Morrisville gets new school board rep; Cary sticks with Fletcher

akenney@newsobserver.comOctober 11, 2013 

  • Results District 1

    Tom Benton→ 51.75%

    Don McIntyre→ 47.79%

    District 2

    Monika Johnson-Hostler→ 53.73%

    Matt Scruggs→ 45.86%

    District 7

    Zora Felton→ 57.61%

    Deborah Prickett→ 42.03%

    District 9

    Bill Fletcher→ 50.75%

    Nancy Caggia→ 48.74%

    (200 of 200 precincts reporting)

— Zora Felton says she didn’t know much about Morrisville before she decided to run for the school board seat that represents the town and northwest Raleigh.

Now she’s learning more about the diverse community that has only two elementary schools and no middle school or high school.

“It’s blooming everywhere,” she said of Morrisville’s growth, adding that “there’s a need for schools in the area.”

Felton, a Democrat, unseated incumbent Deborah Prickett in District 7 during Tuesday’s Wake County school board election. Prickett, elected in 2009, was the only member of that year’s new GOP majority to seek a second term.

Felton, who outpaced Prickett in fundraising two weeks ahead of the race, held a lead of about 16 percentage points by the end of the night.

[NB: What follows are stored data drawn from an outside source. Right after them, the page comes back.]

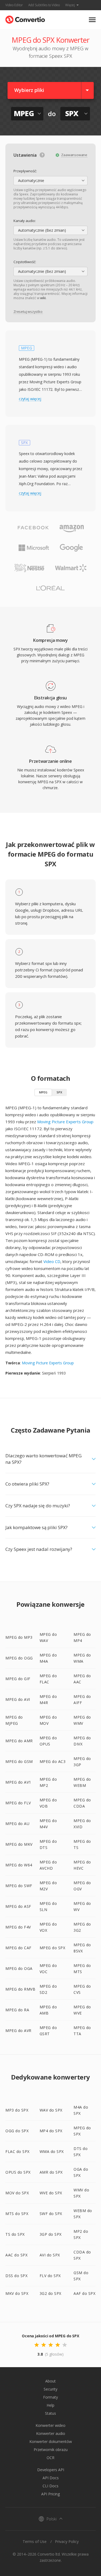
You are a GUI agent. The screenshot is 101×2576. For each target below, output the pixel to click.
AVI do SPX (50, 2254)
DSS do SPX (16, 2275)
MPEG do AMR (19, 1740)
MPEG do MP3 (19, 1637)
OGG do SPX (17, 2130)
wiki (43, 298)
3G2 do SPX (50, 2293)
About (50, 2381)
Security (50, 2389)
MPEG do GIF (17, 1678)
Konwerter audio (50, 2433)
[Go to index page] (25, 18)
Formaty (50, 2397)
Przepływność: (25, 171)
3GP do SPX (51, 2234)
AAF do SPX (84, 2293)
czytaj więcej (30, 398)
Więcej (70, 5)
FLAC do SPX (17, 2151)
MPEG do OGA (19, 1968)
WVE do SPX (51, 2192)
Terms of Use (35, 2541)
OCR (50, 2457)
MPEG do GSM (19, 1761)
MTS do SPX (16, 2213)
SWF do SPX (51, 2213)
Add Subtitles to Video (44, 5)
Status (50, 2413)
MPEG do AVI (17, 1699)
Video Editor (14, 5)
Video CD (51, 1261)
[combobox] (50, 180)
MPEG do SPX (52, 1947)
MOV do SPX (17, 2192)
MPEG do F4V (18, 1927)
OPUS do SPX (18, 2172)
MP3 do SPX (16, 2110)
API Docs (51, 2477)
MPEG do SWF (18, 1885)
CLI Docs (50, 2485)
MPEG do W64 (18, 1864)
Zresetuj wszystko (28, 311)
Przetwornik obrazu (51, 2449)
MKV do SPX (16, 2293)
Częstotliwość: (24, 261)
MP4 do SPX (51, 2130)
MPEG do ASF (18, 1906)
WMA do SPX (52, 2151)
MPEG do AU (17, 1823)
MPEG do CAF (18, 1947)
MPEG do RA (17, 2009)
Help (50, 2405)
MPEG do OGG (19, 1658)
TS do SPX (15, 2234)
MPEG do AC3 (53, 1761)
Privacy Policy (67, 2541)
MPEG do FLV (18, 1802)
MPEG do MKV (19, 1844)
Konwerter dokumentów (50, 2441)
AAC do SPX (16, 2254)
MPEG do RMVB (20, 1989)
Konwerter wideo (50, 2425)
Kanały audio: (24, 220)
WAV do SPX (51, 2110)
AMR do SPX (51, 2172)
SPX (59, 1092)
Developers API (50, 2469)
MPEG (43, 1092)
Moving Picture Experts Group (65, 1121)
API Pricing (50, 2493)
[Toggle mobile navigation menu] (92, 19)
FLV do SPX (50, 2275)
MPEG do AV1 (18, 1782)
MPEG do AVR (18, 2030)
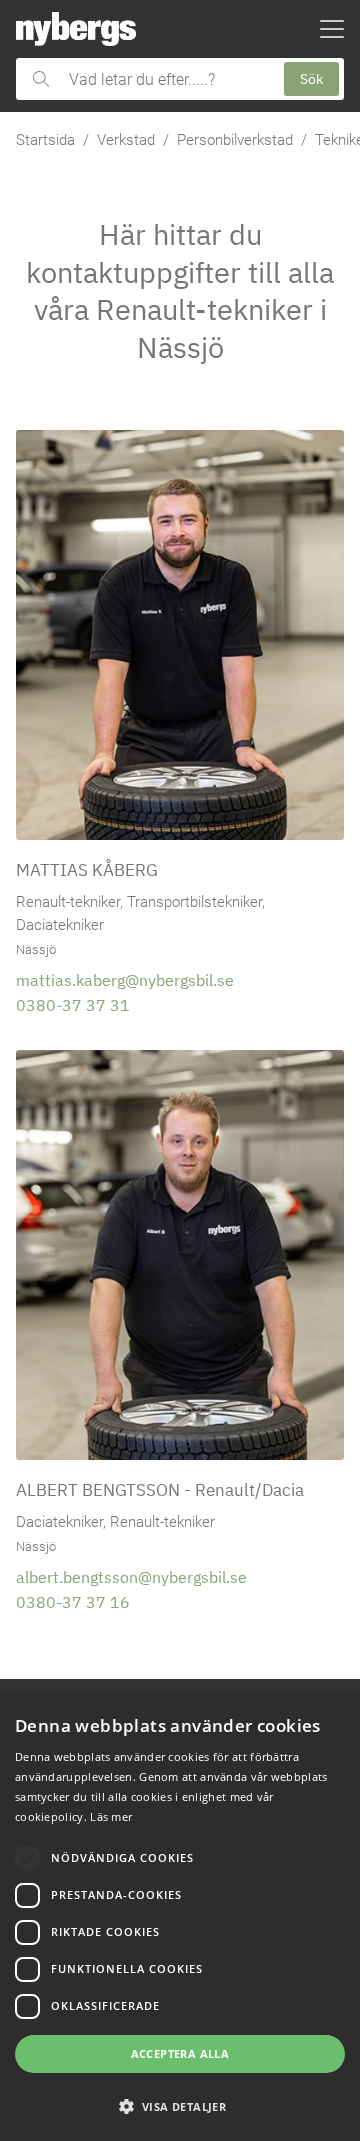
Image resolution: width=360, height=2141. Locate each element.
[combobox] (166, 79)
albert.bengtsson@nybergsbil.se (131, 1577)
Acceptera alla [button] (180, 2053)
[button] (180, 2106)
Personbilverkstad (235, 140)
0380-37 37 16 (73, 1602)
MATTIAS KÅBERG (87, 869)
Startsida (45, 140)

Morrisville leaders have said they want to begin talks with the school board and county leaders about building more schools in Morrisville. Felton said she’s all for the idea.

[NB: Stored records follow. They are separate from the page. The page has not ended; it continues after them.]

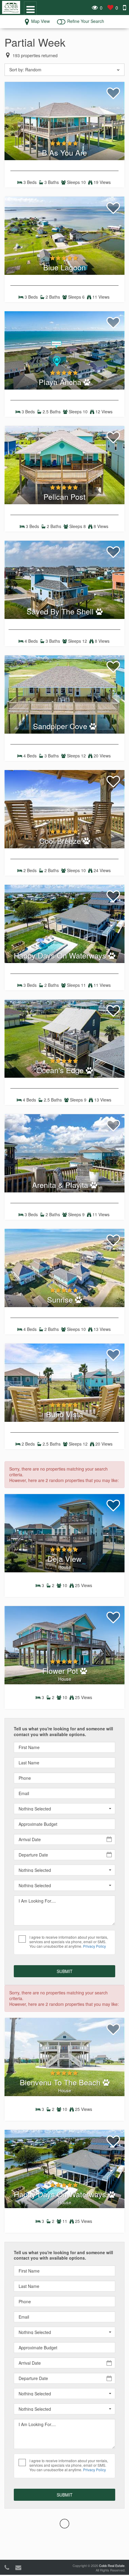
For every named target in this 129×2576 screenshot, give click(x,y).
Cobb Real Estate (111, 2565)
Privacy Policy (94, 1946)
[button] (64, 1808)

“I will be happy to go to those meetings,” she said. “I will be happy to represent the school board.”

Morrisville “needs to be vocal” about its school needs, added Felton, a retired educator.

While Morrisville will have a new school board representative, Bill Fletcher will continue to represent Cary on the board.

Fletcher narrowly defeated challenger Nancy Caggia by 2 percentage points. Both are registered as Republicans, but each garnered cross-party support in the race to represent western Wake County.

The current Democratic majority gave Fletcher his seat in March, while Caggia won written support from Harold Weinbrecht, the Democratic mayor of Cary. She also had the endorsement of the Wake County Republican Party.

Fletcher’s victory was a final sting for some local Republicans: Even in a race between two Republicans, the GOP’s favored candidate lost.

The campaign, Fletcher said, had reinforced his belief that voters are tired of political fights on the board.

“The need to rebuild community around our schools is apparent,” Fletcher said. “Even folks I’ve talked to today at the polls … my take on what they shared with me is they don’t think they’re being listened to.”

Tuesday’s election results mean Democrats achieved a near-complete hold on the Wake County Board of Education.

With all precincts reporting unofficial results, Democrats won three races. Based on these counts, the officially nonpartisan nine-member board would include seven Democrats, an unaffiliated member who once was a Democrat, and Fletcher.

The results would end the tenure of the wave of Republicans who swept into office four years ago, bringing national attention to Wake County with attempts to end the county’s policy of student assignment based on diversity.

Monika Johnson-Hostler, a registered Democrat, led Republican Matt Scruggs by about 8 percentage points in District 2. The winner will replace John Tedesco, another Republican elected in 2009, to represent southeastern Wake County.

“I feel like the board is finally in a good rhythm,” Johnson-Hostler said.

The results also showed apparent voter approval for the school board’s recent appointees.

Board members in February chose Tom Benton, a Democrat, to replace former member Chris Malone, who was elected last year to the state House. The precinct reports gave Benton a lead of about 4 percentage points over Republican challenger Don McIntyre for the District 1 seat representing eastern Wake.

Benton, a retired Wake County educator and a Democrat, won some financial support from principals and administrators in Wake County. McIntyre garnered Republican support and criticized the current school board during his campaign.

Benton said that the election results would further calm partisan tensions.

“This is people talking about what’s best for our schools,” he said.

Staff writer Sarah Nagem contributed to this report.